Experiments show that our representation achieves sample-efficiency in a variety of set-ups from simple to complex environments. Building upon the plug and play environments, objects can be arbitrarily added or removed during the run time. To illustrate the effects of local transition model of a class of objects, we consider two cases of (1) learning the local transition models in an inexpensive and fast simulator and then transfer/plug in a new environment (PaPRL-offline), and (2) learning local transition model for each object during the run time (PaPRL-online).
2 Related Works

This work builds upon three areas of related research:
Physics-Based Reinforcement Learning: In physics based reinforcement learning, Deep Lagrangian Networks Lutter et al. (2019) and Interaction Networks Battaglia et al. (2016) aim to reason about the way objects in complex systems interact. Deep Lagrangian Networks (DeLaN) Lutter et al. (2019) encode the physics prior in the form of a differential in the network topology to achieve lower sample complexity and better extrapolation. However, these works use a global transition model. Whilst they can naturally handle arbitrary number of objects, they are not flexible in including new classes of objects. Consequently, new class of objects require complete retraining of the global transition model, and hence, this may not be feasible in a plug and play setting in which the new classes of objects may be introduced at any time.

+ + + + + + +

* [OBJECTIVE 1]
In the records, switch "Organization" to "Account", starting with the line that contains "The width and height of the screenshot is (1520, 825)." and going on through the line that contains "Action: click(336, 16)". Leave all else unchanged and give back only those lines.

+ + + + + + +

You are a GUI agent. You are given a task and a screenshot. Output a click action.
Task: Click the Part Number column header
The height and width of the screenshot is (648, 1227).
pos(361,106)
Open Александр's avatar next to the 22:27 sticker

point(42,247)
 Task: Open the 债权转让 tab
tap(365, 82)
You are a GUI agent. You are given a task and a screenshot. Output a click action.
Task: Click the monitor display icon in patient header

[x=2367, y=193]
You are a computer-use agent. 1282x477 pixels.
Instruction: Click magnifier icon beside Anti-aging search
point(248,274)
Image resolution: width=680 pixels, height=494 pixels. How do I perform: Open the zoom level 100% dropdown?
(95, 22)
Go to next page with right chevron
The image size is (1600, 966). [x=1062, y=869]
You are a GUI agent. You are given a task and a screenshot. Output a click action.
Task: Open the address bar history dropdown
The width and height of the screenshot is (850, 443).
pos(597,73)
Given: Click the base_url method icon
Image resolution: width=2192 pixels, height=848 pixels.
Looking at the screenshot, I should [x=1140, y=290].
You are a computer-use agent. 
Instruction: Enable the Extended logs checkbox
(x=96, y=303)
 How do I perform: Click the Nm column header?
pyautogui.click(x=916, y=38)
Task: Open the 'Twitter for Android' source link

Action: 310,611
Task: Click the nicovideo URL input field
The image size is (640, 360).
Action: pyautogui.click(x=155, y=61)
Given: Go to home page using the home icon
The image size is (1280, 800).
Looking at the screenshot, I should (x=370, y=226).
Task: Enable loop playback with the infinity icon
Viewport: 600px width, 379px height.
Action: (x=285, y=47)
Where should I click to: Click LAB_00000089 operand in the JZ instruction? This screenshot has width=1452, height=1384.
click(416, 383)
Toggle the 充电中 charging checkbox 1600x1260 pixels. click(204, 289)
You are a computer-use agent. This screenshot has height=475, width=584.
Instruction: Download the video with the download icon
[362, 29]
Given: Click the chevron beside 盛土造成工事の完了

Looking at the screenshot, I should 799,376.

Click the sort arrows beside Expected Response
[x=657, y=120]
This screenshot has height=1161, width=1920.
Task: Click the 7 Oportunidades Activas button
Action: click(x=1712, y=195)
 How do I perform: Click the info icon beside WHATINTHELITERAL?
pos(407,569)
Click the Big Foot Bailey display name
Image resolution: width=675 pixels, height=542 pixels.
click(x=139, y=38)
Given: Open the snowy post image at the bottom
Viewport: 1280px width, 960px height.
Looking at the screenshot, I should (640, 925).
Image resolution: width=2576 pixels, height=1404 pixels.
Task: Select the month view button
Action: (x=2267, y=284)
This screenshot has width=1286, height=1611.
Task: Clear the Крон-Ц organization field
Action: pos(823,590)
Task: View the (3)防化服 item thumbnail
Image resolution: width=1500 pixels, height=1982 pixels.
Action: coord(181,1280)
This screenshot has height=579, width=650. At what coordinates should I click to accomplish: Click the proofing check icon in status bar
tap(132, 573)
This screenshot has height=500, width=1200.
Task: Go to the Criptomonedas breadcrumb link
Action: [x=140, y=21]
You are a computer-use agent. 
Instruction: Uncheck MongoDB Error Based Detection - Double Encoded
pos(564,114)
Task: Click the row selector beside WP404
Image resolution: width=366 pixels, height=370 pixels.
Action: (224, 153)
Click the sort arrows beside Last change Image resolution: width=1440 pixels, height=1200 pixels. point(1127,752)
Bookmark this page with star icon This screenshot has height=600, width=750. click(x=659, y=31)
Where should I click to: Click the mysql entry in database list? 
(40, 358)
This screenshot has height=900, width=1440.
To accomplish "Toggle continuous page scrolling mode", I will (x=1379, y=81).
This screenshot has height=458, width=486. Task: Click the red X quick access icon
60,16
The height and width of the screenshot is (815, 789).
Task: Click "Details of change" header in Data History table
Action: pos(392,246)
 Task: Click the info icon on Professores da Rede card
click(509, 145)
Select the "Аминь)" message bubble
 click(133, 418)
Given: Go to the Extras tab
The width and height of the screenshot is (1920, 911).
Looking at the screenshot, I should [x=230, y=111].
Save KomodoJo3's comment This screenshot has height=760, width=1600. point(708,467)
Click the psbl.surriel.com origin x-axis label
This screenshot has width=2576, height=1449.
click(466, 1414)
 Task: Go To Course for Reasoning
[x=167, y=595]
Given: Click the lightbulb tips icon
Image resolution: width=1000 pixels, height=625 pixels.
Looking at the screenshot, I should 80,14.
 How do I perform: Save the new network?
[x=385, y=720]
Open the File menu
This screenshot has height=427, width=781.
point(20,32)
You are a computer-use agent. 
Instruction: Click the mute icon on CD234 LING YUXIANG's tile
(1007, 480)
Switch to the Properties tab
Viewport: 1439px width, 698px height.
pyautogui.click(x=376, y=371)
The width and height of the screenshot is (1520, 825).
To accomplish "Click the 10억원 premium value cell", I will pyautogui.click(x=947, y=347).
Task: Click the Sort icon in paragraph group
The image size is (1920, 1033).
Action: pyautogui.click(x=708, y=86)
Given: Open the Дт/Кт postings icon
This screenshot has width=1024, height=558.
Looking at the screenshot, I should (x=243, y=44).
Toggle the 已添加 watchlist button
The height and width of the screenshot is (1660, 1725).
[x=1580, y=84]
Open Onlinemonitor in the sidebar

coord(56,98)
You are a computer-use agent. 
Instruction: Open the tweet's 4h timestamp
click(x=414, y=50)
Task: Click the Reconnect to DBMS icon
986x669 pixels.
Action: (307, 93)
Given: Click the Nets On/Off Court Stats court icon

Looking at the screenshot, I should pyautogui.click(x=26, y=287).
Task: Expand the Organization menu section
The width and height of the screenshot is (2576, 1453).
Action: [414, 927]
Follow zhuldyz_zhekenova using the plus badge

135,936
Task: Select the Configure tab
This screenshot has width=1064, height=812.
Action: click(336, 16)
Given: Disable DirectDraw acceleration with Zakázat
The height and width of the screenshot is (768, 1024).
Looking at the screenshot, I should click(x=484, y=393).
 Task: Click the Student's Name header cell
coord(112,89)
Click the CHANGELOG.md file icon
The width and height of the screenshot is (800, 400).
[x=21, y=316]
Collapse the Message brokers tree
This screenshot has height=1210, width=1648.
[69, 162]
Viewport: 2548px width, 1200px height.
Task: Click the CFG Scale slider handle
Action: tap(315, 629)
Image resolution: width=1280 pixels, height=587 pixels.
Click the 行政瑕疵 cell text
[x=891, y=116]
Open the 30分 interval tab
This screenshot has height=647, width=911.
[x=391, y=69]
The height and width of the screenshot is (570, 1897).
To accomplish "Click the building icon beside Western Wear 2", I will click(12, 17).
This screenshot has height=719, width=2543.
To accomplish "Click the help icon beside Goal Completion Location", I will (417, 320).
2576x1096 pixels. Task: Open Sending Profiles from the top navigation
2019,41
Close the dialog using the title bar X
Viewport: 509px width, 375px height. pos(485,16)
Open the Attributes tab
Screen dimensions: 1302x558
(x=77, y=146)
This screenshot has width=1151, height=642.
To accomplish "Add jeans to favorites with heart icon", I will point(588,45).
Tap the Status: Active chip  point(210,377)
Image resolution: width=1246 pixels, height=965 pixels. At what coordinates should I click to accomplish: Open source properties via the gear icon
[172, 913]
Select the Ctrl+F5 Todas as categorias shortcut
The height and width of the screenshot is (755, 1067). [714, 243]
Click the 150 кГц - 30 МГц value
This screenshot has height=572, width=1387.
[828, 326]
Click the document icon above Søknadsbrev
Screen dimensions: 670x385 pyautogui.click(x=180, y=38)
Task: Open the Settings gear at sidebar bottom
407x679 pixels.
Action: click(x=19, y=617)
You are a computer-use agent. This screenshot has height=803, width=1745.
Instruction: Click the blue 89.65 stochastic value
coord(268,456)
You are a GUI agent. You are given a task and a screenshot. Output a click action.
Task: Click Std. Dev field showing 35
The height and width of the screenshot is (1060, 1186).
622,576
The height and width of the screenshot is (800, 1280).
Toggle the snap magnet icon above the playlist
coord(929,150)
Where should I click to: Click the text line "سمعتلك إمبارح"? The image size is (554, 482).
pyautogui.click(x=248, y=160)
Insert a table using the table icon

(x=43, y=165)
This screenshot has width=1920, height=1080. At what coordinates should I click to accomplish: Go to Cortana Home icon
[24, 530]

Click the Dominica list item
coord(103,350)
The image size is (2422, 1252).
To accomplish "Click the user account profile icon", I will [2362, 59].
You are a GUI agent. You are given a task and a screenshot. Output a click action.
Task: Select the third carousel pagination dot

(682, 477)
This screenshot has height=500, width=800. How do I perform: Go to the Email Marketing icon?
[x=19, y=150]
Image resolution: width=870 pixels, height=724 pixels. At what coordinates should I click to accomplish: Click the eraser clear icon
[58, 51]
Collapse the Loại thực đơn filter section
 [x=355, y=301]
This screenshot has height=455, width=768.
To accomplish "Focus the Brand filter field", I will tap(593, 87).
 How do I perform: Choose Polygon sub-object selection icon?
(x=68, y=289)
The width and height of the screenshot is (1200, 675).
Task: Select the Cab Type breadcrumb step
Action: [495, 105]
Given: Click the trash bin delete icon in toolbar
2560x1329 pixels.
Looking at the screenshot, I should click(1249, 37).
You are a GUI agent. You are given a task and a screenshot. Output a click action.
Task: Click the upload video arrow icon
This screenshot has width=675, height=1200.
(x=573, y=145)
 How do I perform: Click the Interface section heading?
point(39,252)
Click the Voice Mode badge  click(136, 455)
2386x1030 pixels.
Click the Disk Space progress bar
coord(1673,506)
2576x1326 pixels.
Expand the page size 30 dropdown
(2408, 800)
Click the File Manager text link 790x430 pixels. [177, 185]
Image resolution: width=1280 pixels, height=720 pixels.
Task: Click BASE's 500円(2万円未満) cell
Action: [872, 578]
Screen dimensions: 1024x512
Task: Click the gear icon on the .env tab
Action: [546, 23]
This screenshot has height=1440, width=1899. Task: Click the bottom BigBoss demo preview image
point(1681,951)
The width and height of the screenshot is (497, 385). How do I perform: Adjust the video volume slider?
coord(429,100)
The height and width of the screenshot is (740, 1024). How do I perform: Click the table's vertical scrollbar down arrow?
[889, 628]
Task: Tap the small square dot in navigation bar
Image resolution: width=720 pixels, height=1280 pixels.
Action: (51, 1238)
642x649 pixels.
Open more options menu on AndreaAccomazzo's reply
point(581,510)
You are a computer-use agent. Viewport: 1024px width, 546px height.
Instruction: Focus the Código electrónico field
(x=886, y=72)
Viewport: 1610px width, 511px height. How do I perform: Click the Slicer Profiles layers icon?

+ + + + + + +

* [OBJECTIVE 2]
Answer these questions from the excerpt on plug-and-play reinforcement learning:
(a) What is done in the case called PaPRL-online?
(b) In what form do Deep Lagrangian Networks encode the physics prior?
(c) How many areas of related research does the work build upon?

* [EXERCISE RESULT 1]
The width and height of the screenshot is (1520, 825).
To accomplish "Click the 10억원 premium value cell", I will pyautogui.click(x=947, y=347).
Task: Click the Sort icon in paragraph group
The image size is (1920, 1033).
Action: pyautogui.click(x=708, y=86)
Given: Open the Дт/Кт postings icon
This screenshot has width=1024, height=558.
Looking at the screenshot, I should (x=243, y=44).
Toggle the 已添加 watchlist button
The height and width of the screenshot is (1660, 1725).
[x=1580, y=84]
Open Onlinemonitor in the sidebar

coord(56,98)
You are a computer-use agent. 
Instruction: Open the tweet's 4h timestamp
click(x=414, y=50)
Task: Click the Reconnect to DBMS icon
986x669 pixels.
Action: (307, 93)
Given: Click the Nets On/Off Court Stats court icon

Looking at the screenshot, I should pyautogui.click(x=26, y=287).
Task: Expand the Account menu section
The width and height of the screenshot is (2576, 1453).
Action: [414, 927]
Follow zhuldyz_zhekenova using the plus badge

135,936
Task: Select the Configure tab
This screenshot has width=1064, height=812.
Action: click(336, 16)

* [EXERCISE RESULT 2]
(a) A local transition model is learned for each object during the run time.
(b) In the form of a differential in the network topology.
(c) Three.